>>>

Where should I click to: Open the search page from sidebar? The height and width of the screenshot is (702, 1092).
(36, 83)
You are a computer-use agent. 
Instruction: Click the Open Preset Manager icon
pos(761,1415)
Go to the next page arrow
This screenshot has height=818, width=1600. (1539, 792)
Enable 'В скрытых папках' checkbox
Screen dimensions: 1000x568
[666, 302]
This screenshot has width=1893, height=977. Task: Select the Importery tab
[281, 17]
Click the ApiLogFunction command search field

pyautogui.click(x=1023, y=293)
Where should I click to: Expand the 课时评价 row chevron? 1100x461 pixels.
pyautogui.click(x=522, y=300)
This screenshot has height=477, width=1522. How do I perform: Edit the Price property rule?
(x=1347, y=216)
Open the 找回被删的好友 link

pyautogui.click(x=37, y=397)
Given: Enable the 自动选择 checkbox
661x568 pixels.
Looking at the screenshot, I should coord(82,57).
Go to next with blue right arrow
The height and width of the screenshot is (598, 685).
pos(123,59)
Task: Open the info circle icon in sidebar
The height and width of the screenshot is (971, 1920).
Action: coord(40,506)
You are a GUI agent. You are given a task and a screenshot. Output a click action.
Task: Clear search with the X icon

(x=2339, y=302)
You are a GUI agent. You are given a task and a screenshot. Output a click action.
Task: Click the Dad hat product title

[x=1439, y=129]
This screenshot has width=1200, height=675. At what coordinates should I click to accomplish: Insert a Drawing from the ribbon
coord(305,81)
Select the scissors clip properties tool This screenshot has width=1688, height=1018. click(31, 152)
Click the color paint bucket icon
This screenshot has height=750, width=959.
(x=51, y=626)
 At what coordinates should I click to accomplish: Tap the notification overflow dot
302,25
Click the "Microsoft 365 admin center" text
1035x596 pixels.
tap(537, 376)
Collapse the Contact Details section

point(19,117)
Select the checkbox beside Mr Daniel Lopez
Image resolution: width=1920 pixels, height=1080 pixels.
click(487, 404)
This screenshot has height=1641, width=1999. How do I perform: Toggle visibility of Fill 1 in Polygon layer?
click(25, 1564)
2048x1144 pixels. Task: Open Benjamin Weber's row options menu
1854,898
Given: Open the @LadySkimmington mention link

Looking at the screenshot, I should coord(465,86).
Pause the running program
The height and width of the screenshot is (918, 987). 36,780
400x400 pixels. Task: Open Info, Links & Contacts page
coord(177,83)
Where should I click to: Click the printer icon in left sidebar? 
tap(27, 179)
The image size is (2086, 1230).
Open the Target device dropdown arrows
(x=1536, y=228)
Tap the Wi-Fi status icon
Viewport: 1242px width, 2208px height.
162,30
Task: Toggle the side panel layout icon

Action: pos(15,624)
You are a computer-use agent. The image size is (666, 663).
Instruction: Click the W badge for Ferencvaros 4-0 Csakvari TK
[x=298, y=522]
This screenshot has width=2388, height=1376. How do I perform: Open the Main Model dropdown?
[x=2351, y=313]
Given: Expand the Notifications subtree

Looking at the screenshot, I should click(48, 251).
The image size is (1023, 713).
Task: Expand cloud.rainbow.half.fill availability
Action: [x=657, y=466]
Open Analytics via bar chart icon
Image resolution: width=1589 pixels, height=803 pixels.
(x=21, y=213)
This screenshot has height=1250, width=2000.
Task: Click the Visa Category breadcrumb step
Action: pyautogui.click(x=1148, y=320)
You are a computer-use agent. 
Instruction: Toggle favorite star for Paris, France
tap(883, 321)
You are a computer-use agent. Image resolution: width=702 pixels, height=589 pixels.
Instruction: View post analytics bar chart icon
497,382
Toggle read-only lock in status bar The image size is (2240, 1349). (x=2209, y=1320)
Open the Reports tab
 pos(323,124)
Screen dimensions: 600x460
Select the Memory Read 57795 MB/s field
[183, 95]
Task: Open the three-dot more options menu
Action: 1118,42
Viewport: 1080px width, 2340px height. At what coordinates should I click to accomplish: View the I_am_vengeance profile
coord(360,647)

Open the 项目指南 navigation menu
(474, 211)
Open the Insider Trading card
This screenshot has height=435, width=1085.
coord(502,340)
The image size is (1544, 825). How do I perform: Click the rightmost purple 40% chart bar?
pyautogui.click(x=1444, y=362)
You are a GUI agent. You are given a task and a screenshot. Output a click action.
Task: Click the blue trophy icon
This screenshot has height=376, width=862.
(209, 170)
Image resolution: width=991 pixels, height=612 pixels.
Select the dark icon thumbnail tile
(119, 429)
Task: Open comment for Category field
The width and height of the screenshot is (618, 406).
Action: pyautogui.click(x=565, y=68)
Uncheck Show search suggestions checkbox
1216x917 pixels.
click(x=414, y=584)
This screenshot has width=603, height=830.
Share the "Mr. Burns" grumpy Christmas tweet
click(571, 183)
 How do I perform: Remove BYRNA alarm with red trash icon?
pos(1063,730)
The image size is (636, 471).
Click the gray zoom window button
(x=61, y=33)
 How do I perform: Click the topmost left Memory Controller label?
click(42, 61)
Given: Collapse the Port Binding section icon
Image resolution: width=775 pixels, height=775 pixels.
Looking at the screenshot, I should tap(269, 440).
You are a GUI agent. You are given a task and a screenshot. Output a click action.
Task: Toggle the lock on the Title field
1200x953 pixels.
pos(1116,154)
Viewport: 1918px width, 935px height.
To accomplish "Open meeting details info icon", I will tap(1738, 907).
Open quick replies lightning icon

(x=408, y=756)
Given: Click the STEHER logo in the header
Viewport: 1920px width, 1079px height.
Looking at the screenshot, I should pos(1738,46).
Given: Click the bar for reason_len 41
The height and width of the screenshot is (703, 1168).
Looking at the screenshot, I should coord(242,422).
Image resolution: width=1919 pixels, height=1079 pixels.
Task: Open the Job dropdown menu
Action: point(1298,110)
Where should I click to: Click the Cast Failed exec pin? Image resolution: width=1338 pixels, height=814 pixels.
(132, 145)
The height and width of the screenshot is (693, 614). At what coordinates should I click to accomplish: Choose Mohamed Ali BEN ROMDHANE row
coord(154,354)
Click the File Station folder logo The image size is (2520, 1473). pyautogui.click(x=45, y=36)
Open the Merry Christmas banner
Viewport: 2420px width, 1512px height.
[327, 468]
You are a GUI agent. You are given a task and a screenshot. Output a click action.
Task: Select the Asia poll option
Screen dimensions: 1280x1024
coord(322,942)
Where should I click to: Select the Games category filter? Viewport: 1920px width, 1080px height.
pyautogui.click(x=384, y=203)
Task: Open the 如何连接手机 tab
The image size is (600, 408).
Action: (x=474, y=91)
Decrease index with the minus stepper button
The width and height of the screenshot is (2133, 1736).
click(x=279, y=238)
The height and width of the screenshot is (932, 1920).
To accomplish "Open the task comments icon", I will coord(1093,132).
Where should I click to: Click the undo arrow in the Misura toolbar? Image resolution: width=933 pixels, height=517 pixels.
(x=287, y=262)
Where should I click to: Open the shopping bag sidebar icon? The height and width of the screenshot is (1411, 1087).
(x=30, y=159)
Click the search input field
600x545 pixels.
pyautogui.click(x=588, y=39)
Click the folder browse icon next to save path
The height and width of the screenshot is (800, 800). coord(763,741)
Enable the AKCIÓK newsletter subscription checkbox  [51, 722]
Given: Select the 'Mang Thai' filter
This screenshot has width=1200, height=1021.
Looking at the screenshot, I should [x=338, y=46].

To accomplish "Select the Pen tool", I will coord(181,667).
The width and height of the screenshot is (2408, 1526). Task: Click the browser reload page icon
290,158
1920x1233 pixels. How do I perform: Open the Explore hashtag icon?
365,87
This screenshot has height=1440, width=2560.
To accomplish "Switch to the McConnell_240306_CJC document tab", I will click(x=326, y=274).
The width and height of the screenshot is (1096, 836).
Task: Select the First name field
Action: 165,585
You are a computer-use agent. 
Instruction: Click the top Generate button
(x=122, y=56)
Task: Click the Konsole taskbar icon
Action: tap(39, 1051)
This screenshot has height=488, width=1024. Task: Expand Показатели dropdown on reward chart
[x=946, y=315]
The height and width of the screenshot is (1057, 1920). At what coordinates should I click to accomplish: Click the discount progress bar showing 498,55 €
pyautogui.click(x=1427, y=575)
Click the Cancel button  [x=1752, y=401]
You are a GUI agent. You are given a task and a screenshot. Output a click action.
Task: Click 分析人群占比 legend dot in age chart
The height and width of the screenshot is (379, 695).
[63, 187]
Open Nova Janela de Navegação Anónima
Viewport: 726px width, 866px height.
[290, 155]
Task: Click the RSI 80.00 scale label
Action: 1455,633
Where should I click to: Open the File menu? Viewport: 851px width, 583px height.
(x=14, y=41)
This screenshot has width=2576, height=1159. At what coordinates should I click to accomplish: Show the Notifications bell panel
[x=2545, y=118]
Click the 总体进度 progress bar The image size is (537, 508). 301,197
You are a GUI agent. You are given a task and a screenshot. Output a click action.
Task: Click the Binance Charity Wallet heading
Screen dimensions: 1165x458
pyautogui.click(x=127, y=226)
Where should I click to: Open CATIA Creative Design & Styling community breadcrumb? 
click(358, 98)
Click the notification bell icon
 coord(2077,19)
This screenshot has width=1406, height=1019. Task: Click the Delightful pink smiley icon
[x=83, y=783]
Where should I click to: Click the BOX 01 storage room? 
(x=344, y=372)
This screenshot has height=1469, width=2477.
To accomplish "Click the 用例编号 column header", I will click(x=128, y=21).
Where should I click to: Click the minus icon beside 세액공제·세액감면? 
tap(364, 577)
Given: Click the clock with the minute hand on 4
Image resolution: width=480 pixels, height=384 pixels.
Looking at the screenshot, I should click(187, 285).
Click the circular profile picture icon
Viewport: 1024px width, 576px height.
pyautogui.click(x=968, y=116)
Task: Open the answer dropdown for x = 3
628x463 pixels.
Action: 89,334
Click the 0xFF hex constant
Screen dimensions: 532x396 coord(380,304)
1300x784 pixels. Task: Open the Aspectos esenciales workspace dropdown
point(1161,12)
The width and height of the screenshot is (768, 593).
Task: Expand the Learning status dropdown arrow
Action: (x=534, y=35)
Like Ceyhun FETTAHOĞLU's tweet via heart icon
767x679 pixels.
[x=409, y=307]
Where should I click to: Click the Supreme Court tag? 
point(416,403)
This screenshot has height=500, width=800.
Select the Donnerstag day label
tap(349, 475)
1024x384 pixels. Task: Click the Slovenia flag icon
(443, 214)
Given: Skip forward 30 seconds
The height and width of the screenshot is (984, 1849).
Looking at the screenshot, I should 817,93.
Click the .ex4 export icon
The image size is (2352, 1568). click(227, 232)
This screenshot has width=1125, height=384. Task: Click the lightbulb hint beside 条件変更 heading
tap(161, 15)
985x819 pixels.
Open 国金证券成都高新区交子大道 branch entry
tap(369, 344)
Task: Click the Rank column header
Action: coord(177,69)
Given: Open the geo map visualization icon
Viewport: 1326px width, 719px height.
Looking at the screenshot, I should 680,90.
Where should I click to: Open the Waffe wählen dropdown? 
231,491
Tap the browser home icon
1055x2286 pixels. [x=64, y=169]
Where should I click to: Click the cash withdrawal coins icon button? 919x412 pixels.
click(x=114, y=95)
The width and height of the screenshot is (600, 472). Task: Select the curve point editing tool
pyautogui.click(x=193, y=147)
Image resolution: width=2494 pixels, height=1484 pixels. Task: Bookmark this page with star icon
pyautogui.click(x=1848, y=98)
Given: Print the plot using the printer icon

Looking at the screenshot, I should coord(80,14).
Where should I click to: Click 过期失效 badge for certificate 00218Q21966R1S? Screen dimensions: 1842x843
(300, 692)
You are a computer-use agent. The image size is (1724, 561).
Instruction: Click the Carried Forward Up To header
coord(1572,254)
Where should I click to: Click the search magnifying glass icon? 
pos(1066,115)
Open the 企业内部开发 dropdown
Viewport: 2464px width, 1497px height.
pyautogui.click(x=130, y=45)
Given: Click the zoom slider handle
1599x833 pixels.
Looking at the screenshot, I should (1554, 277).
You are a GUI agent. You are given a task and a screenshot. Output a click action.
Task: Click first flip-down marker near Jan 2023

<<<

*Written problem*: Reproduce verbatim the lines above, beginning with the line that contains "Task: Open the answer dropdown for x = 3" and ending with the line that contains "Screen dimensions: 532x396 coord(380,304)", both of these included.

*Reply to the exercise*:
Task: Open the answer dropdown for x = 3
628x463 pixels.
Action: 89,334
Click the 0xFF hex constant
Screen dimensions: 532x396 coord(380,304)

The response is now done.